Contact – http://ca.linkedin.com/in/markesbernard;

Security Posture:

•Equilibrium State (EQ): In this state the threats are identified and the appropriate safeguards are deemed to be in place .•Vulnerable State (VU): In this state the threats far outweigh the safeguards.•Excessive State (EX): In this state the safeguards far outweigh the threats. This can result in an overspending in the area of security measures.

Information Classification:

•Low Sensitivity (L): a). limited financial losses, b). limited impact in service level, or, c). performance, embarrassment and inconvenience.

•Medium Sensitivity (M): a). loss of competitive advantage, b). loss of confidence in the government program, c). significant financial loss, d). legal action, or, e). damage to partnerships, relationships and reputations.

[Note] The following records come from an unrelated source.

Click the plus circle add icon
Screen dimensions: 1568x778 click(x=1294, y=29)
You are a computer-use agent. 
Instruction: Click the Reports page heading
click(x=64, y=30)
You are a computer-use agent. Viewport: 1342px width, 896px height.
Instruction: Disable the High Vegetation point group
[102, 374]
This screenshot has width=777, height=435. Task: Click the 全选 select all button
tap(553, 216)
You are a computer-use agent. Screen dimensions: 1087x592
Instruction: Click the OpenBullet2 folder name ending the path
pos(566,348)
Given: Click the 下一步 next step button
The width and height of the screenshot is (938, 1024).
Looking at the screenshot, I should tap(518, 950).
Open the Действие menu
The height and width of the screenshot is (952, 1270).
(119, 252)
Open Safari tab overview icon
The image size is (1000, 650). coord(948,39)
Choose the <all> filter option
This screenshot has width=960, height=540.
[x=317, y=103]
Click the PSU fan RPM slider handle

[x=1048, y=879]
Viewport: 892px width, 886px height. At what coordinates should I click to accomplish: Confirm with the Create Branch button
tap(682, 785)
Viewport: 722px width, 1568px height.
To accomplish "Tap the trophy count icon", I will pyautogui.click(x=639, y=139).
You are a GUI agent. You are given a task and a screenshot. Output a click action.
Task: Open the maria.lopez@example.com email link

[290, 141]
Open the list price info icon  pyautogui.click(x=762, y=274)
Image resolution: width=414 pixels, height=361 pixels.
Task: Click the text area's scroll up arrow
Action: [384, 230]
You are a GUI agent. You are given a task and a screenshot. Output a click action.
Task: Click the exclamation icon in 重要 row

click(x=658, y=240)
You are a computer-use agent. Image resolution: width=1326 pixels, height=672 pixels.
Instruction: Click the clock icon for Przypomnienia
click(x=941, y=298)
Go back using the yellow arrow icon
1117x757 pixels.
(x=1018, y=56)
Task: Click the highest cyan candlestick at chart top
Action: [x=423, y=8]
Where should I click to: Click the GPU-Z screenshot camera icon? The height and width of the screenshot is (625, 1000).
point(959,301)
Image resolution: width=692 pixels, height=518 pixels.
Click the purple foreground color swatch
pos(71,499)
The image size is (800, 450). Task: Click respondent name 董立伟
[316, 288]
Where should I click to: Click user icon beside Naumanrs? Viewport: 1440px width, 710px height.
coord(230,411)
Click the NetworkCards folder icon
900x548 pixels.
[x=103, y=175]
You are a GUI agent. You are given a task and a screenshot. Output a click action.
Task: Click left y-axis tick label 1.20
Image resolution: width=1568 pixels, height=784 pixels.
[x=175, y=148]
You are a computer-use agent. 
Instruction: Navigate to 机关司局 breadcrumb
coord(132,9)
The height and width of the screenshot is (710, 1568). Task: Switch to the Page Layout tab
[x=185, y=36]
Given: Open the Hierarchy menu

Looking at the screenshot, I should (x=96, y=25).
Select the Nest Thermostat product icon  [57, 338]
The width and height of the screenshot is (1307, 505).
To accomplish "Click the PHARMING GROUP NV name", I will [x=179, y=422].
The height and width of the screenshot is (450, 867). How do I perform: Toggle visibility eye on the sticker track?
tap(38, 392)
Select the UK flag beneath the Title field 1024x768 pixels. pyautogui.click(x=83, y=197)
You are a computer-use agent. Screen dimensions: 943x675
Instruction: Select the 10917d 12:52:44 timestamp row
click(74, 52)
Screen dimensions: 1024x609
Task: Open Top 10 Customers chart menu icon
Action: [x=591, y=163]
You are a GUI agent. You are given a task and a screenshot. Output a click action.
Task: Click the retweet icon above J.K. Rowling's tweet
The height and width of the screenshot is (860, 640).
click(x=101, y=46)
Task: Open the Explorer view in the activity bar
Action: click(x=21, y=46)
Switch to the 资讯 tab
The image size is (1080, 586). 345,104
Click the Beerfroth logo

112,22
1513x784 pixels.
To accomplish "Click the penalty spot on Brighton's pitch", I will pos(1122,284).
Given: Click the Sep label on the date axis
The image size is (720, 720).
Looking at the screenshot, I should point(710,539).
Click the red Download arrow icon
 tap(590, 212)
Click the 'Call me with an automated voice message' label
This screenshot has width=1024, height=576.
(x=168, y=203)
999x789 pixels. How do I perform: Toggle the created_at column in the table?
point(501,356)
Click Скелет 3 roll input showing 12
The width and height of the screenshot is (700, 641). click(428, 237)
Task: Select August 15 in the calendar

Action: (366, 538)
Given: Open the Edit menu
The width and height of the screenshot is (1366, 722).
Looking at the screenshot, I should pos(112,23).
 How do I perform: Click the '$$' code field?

•High Sensitivity (H): a). extremely significant financial loss, b). loss of life or public safety, c). loss of confidence in the government, d). social hardship, or, e). major political or economic impact.

•Unclassified (U): a) information of public knowledge that can be found on most government web sites and would include such information as the government telephone books, advertisements for job opportunities in the various ministries, government-wide initiatives such as Government-On-Line, public health information, job classification level and range of pay scale.